Microscopic solvation process of alkali atoms in finite clusters: Photoelectron and photoionization studies of M(NH₃)_n and M(H₂O)_n (M = Li, Li^-, Na^-)

Photoelectron spectra (PESs) of Li^-(NH₃)_n (n ≤ 16), Na^-(NH₃)_n (n ≤ 12), and Na^-(H₂O)_n (n ≤ 7), as well as the ionization potentials (IPs) of Li(NH₃)_n (n ≤ 28) and Li(H₂O)_n (n ≤ 46), are examined. PESs of Li^-(NH₃)_n (n ≤ 10) exhibit three bands derived from the Li(3²S)-Li^-(¹S), Li(2²P)-Li^-(¹S), and Li(2²S)-Li^-(¹S) transitions.
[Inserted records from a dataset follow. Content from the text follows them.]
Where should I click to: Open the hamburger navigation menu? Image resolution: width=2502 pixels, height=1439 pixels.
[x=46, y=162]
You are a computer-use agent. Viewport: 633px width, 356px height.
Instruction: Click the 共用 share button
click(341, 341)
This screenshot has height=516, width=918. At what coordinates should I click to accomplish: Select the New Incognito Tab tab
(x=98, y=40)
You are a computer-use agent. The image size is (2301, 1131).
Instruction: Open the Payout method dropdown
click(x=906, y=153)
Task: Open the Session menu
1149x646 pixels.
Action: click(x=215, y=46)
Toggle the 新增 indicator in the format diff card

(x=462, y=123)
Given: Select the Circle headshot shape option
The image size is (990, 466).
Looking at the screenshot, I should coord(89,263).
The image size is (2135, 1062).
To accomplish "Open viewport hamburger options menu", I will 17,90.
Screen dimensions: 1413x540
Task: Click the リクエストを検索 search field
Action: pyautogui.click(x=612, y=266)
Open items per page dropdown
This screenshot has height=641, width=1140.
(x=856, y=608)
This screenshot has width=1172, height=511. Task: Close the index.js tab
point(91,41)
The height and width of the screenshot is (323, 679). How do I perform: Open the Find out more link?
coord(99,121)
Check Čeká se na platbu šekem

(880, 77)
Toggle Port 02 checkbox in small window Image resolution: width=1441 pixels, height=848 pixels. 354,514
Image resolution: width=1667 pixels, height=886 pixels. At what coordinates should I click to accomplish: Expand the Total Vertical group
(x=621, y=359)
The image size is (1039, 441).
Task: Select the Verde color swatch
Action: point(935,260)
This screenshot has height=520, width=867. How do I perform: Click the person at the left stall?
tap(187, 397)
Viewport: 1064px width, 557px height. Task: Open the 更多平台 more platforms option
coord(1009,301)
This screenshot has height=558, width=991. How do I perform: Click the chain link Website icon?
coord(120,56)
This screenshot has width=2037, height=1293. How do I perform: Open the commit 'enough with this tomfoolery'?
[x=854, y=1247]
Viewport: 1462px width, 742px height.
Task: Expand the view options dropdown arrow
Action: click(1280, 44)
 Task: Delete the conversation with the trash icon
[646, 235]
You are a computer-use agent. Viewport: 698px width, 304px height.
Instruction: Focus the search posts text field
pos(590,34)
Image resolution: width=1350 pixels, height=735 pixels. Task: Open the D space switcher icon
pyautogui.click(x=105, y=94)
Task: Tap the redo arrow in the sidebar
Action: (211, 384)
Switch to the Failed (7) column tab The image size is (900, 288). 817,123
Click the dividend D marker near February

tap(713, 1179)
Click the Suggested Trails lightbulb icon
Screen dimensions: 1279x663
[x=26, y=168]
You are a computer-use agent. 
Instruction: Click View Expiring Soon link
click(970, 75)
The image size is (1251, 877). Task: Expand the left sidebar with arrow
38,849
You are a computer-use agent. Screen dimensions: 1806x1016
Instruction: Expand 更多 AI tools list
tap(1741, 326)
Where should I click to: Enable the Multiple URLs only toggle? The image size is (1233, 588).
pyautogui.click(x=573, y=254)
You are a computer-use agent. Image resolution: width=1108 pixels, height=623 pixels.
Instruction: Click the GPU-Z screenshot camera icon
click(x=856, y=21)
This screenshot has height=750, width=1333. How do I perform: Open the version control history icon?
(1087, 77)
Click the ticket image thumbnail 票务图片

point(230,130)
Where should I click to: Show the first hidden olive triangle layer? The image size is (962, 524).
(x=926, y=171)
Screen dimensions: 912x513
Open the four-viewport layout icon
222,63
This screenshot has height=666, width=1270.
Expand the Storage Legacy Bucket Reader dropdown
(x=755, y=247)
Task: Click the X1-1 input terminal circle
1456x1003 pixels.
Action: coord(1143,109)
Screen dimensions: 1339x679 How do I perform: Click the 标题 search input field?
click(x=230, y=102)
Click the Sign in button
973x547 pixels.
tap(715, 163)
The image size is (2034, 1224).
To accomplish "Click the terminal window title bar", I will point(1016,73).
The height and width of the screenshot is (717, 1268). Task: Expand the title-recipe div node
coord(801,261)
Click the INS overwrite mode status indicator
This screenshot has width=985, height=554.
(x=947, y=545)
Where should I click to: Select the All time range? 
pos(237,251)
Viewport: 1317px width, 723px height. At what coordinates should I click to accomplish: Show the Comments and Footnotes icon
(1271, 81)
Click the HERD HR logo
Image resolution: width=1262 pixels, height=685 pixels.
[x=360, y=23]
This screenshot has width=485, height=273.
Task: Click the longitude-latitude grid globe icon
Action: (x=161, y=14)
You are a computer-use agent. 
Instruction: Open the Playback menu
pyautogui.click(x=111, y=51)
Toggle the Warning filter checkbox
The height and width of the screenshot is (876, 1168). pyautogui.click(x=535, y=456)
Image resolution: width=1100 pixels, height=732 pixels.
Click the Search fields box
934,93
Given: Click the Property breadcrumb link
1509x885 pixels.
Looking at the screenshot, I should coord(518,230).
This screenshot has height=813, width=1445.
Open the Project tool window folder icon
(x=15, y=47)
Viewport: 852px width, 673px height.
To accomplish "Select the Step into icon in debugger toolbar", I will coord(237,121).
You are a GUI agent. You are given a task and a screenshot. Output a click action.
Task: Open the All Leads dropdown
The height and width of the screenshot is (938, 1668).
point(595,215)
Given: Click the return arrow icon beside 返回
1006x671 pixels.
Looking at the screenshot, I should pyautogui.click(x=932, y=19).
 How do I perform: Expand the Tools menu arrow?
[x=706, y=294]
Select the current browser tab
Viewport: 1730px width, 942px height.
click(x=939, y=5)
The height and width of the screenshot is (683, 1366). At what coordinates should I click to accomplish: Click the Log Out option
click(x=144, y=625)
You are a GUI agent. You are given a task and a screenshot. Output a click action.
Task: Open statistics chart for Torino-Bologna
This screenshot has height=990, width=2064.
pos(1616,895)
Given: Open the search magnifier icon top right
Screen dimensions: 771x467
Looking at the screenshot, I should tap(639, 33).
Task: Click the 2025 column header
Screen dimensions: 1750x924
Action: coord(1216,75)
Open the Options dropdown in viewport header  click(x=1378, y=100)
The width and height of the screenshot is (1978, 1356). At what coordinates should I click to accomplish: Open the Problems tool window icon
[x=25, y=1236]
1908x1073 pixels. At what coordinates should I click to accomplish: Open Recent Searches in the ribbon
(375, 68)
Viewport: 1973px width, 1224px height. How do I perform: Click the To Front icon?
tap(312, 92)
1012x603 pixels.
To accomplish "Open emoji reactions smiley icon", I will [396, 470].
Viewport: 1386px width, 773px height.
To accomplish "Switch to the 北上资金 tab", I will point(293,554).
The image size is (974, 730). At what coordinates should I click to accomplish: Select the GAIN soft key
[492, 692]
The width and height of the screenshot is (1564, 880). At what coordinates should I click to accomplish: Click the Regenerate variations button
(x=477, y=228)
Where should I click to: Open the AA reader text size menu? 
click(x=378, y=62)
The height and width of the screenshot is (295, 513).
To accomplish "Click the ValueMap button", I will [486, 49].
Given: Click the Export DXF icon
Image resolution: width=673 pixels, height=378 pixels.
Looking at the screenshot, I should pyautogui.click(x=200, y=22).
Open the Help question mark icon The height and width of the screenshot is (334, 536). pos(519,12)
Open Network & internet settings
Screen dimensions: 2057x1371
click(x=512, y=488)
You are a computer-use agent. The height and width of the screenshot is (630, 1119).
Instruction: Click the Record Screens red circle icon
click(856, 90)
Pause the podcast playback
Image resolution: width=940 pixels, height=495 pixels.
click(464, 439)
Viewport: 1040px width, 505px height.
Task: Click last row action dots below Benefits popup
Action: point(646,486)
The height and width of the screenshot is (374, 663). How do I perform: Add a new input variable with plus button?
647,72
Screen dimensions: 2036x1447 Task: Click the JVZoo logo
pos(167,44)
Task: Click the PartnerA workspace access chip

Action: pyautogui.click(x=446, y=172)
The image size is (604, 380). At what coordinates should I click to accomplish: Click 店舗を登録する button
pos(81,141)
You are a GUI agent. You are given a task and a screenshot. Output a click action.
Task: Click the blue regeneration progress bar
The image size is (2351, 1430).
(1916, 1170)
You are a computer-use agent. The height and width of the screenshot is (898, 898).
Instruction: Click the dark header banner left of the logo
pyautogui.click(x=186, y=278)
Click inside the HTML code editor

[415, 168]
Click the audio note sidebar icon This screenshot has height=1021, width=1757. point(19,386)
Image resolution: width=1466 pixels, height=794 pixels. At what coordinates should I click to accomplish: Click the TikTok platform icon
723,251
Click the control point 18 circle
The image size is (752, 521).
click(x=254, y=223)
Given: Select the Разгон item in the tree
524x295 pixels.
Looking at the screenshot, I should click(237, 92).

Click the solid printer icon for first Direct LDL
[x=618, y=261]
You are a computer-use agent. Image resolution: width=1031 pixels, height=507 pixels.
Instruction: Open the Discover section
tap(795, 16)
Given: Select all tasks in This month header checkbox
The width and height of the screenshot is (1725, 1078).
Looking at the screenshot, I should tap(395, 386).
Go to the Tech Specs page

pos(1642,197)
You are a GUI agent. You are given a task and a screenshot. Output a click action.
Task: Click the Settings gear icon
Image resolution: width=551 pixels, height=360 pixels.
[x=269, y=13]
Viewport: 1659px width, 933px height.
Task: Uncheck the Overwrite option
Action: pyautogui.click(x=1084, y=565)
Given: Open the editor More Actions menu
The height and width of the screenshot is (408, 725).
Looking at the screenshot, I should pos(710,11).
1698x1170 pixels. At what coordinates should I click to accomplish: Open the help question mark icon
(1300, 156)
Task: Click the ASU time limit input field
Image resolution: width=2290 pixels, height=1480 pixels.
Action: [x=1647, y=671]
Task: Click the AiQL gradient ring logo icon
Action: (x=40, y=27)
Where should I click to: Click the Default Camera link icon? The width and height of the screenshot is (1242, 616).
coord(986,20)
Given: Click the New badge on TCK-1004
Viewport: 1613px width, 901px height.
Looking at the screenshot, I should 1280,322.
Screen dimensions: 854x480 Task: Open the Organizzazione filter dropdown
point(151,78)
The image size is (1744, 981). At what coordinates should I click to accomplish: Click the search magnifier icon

The vertical detachment energies of the 3²S- and 2²P-type states decrease dramatically with increasing n. For n ≥ 11, the transitions to the 2²P- and 3²S-type states almost become degenerate with the transition of the neutral ground (2²S) state. In addition to these observations, we also find the red shift of the 2²S-type transition with a much slower rate. The similar spectral trends are also observed for the Na(3²P)-Na^-(¹S) and Na(3²S)-Na^-(¹S) transitions of Na^-(NH₃)_n. On the other hand, the transitions of Na^-(H₂O)_n exhibit the opposite shifts, and the ²P-²S energy separation does not change. As for Li(H₂O)_n, we find a monotonous decrease in IPs with n ≤ 4 and a constant IP behavior for n ≥ 5. The limiting value for n → ∞ (3.12 eV) is comparable to the estimated photoelectric threshold of ice as in the case of Cs(H₂O)_n reported previously. On the basis of these results as well as those of the ab initio calculations, we discuss the early stage of solvated-electron formation in finite clusters.